[Pixel coordinate grounding data]
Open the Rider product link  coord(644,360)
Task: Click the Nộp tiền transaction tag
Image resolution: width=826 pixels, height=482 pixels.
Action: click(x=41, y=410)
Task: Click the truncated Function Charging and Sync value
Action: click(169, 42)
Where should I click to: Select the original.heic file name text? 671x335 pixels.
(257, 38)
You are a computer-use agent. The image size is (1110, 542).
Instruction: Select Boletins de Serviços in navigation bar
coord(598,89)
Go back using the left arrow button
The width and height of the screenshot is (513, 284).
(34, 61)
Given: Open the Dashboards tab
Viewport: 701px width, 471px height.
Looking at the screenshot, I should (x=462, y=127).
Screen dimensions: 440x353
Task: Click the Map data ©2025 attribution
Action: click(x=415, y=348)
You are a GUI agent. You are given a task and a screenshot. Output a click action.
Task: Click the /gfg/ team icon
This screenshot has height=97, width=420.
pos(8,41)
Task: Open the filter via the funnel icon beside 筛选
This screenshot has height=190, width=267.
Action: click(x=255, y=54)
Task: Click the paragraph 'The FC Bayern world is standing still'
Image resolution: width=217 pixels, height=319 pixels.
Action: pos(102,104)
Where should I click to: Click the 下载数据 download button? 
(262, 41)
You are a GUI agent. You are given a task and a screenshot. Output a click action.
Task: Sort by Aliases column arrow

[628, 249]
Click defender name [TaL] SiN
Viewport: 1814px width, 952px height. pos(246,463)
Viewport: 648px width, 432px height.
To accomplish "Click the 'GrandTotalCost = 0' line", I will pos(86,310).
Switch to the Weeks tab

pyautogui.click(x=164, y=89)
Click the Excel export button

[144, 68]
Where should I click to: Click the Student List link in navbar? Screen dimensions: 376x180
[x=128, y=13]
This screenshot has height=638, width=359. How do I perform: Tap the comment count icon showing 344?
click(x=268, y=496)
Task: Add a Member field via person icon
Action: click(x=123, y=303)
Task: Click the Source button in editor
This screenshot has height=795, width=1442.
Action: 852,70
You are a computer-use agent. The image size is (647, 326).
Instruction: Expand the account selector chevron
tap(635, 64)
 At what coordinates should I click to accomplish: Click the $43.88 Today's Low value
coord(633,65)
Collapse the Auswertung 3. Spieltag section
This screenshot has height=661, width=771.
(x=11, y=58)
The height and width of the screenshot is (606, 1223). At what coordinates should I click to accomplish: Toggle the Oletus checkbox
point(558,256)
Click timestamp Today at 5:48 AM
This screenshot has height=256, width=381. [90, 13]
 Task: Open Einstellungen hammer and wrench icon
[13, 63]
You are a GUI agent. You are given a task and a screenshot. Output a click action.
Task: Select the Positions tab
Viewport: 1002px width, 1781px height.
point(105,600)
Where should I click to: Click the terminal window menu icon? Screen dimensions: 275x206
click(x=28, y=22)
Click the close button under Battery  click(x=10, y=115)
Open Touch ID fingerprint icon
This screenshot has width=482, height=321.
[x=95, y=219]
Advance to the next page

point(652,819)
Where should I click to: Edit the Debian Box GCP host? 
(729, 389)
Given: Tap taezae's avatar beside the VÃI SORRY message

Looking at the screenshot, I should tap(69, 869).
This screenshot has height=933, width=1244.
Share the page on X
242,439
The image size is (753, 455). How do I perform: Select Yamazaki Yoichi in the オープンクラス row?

Work instruction:
Copy the lines above, please. Keep them exact.

Written reply:
Open the Rider product link  coord(644,360)
Task: Click the Nộp tiền transaction tag
Image resolution: width=826 pixels, height=482 pixels.
Action: click(x=41, y=410)
Task: Click the truncated Function Charging and Sync value
Action: click(169, 42)
Where should I click to: Select the original.heic file name text? 671x335 pixels.
(257, 38)
You are a computer-use agent. The image size is (1110, 542).
Instruction: Select Boletins de Serviços in navigation bar
coord(598,89)
Go back using the left arrow button
The width and height of the screenshot is (513, 284).
(34, 61)
Given: Open the Dashboards tab
Viewport: 701px width, 471px height.
Looking at the screenshot, I should (x=462, y=127).
Screen dimensions: 440x353
Task: Click the Map data ©2025 attribution
Action: click(x=415, y=348)
You are a GUI agent. You are given a task and a screenshot. Output a click action.
Task: Click the /gfg/ team icon
This screenshot has height=97, width=420.
pos(8,41)
Task: Open the filter via the funnel icon beside 筛选
This screenshot has height=190, width=267.
Action: click(x=255, y=54)
Task: Click the paragraph 'The FC Bayern world is standing still'
Image resolution: width=217 pixels, height=319 pixels.
Action: pos(102,104)
Where should I click to: Click the 下载数据 download button? 
(262, 41)
You are a GUI agent. You are given a task and a screenshot. Output a click action.
Task: Sort by Aliases column arrow

[628, 249]
Click defender name [TaL] SiN
Viewport: 1814px width, 952px height. pos(246,463)
Viewport: 648px width, 432px height.
To accomplish "Click the 'GrandTotalCost = 0' line", I will pos(86,310).
Switch to the Weeks tab

pyautogui.click(x=164, y=89)
Click the Excel export button

[144, 68]
Where should I click to: Click the Student List link in navbar? Screen dimensions: 376x180
[x=128, y=13]
This screenshot has height=638, width=359. How do I perform: Tap the comment count icon showing 344?
click(x=268, y=496)
Task: Add a Member field via person icon
Action: click(x=123, y=303)
Task: Click the Source button in editor
This screenshot has height=795, width=1442.
Action: 852,70
You are a computer-use agent. The image size is (647, 326).
Instruction: Expand the account selector chevron
tap(635, 64)
 At what coordinates should I click to accomplish: Click the $43.88 Today's Low value
coord(633,65)
Collapse the Auswertung 3. Spieltag section
This screenshot has height=661, width=771.
(x=11, y=58)
The height and width of the screenshot is (606, 1223). At what coordinates should I click to accomplish: Toggle the Oletus checkbox
point(558,256)
Click timestamp Today at 5:48 AM
This screenshot has height=256, width=381. [90, 13]
 Task: Open Einstellungen hammer and wrench icon
[13, 63]
You are a GUI agent. You are given a task and a screenshot. Output a click action.
Task: Select the Positions tab
Viewport: 1002px width, 1781px height.
point(105,600)
Where should I click to: Click the terminal window menu icon? Screen dimensions: 275x206
click(x=28, y=22)
Click the close button under Battery  click(x=10, y=115)
Open Touch ID fingerprint icon
This screenshot has width=482, height=321.
[x=95, y=219]
Advance to the next page

point(652,819)
Where should I click to: Edit the Debian Box GCP host? 
(729, 389)
Given: Tap taezae's avatar beside the VÃI SORRY message

Looking at the screenshot, I should tap(69, 869).
This screenshot has height=933, width=1244.
Share the page on X
242,439
The image size is (753, 455). How do I perform: Select Yamazaki Yoichi in the オープンクラス row?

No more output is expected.